**Provided material**
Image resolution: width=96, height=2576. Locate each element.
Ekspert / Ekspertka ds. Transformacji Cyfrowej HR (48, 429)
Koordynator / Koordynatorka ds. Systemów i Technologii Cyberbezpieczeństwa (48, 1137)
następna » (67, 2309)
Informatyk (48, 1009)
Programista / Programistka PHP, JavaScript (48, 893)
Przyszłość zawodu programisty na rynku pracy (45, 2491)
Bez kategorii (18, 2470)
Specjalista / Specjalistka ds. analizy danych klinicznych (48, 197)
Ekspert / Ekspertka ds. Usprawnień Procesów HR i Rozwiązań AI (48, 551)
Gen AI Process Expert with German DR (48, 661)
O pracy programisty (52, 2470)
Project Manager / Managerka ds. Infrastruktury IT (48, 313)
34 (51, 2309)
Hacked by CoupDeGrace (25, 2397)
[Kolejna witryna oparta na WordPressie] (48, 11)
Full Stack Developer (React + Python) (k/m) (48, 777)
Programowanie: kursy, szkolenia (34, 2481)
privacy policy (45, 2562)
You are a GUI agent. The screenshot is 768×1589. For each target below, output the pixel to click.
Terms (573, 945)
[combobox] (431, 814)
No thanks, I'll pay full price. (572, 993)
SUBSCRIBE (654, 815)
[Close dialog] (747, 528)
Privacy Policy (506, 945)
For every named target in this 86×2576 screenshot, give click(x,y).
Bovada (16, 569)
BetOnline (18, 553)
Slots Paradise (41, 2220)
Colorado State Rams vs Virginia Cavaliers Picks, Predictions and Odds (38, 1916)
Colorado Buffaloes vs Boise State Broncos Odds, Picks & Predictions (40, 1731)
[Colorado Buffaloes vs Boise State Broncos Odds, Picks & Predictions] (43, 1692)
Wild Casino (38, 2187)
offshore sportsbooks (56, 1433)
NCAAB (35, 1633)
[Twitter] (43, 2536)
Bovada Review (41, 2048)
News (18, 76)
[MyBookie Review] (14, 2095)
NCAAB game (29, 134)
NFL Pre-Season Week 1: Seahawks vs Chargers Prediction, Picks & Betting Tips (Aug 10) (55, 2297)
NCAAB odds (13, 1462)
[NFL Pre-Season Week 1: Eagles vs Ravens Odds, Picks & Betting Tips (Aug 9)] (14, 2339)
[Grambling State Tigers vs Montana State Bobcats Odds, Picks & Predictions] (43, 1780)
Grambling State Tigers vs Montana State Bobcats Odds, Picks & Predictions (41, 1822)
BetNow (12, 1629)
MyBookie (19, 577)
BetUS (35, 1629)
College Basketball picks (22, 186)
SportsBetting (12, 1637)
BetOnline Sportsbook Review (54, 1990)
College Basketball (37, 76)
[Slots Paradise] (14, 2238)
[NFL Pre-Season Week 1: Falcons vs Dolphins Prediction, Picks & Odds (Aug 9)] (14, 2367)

**Problem to solve**
The whole listing should be restated word for word.

**Your response**
Image resolution: width=96, height=2576. Locate each element.
Ekspert / Ekspertka ds. Transformacji Cyfrowej HR (48, 429)
Koordynator / Koordynatorka ds. Systemów i Technologii Cyberbezpieczeństwa (48, 1137)
następna » (67, 2309)
Informatyk (48, 1009)
Programista / Programistka PHP, JavaScript (48, 893)
Przyszłość zawodu programisty na rynku pracy (45, 2491)
Bez kategorii (18, 2470)
Specjalista / Specjalistka ds. analizy danych klinicznych (48, 197)
Ekspert / Ekspertka ds. Usprawnień Procesów HR i Rozwiązań AI (48, 551)
Gen AI Process Expert with German DR (48, 661)
O pracy programisty (52, 2470)
Project Manager / Managerka ds. Infrastruktury IT (48, 313)
34 (51, 2309)
Hacked by CoupDeGrace (25, 2397)
[Kolejna witryna oparta na WordPressie] (48, 11)
Full Stack Developer (React + Python) (k/m) (48, 777)
Programowanie: kursy, szkolenia (34, 2481)
privacy policy (45, 2562)
You are a GUI agent. The screenshot is 768×1589. For each target below, output the pixel to click.
Terms (573, 945)
[combobox] (431, 814)
No thanks, I'll pay full price. (572, 993)
SUBSCRIBE (654, 815)
[Close dialog] (747, 528)
Privacy Policy (506, 945)
For every named target in this 86×2576 screenshot, give click(x,y).
Bovada (16, 569)
BetOnline (18, 553)
Slots Paradise (41, 2220)
Colorado State Rams vs Virginia Cavaliers Picks, Predictions and Odds (38, 1916)
Colorado Buffaloes vs Boise State Broncos Odds, Picks & Predictions (40, 1731)
[Colorado Buffaloes vs Boise State Broncos Odds, Picks & Predictions] (43, 1692)
Wild Casino (38, 2187)
offshore sportsbooks (56, 1433)
NCAAB (35, 1633)
[Twitter] (43, 2536)
Bovada Review (41, 2048)
News (18, 76)
[MyBookie Review] (14, 2095)
NCAAB game (29, 134)
NFL Pre-Season Week 1: Seahawks vs Chargers Prediction, Picks & Betting Tips (Aug 10) (55, 2297)
NCAAB odds (13, 1462)
[NFL Pre-Season Week 1: Eagles vs Ravens Odds, Picks & Betting Tips (Aug 9)] (14, 2339)
[Grambling State Tigers vs Montana State Bobcats Odds, Picks & Predictions] (43, 1780)
Grambling State Tigers vs Montana State Bobcats Odds, Picks & Predictions (41, 1822)
BetNow (12, 1629)
MyBookie (19, 577)
BetUS (35, 1629)
College Basketball picks (22, 186)
SportsBetting (12, 1637)
BetOnline Sportsbook Review (54, 1990)
College Basketball (37, 76)
[Slots Paradise] (14, 2238)
[NFL Pre-Season Week 1: Falcons vs Dolphins Prediction, Picks & Odds (Aug 9)] (14, 2367)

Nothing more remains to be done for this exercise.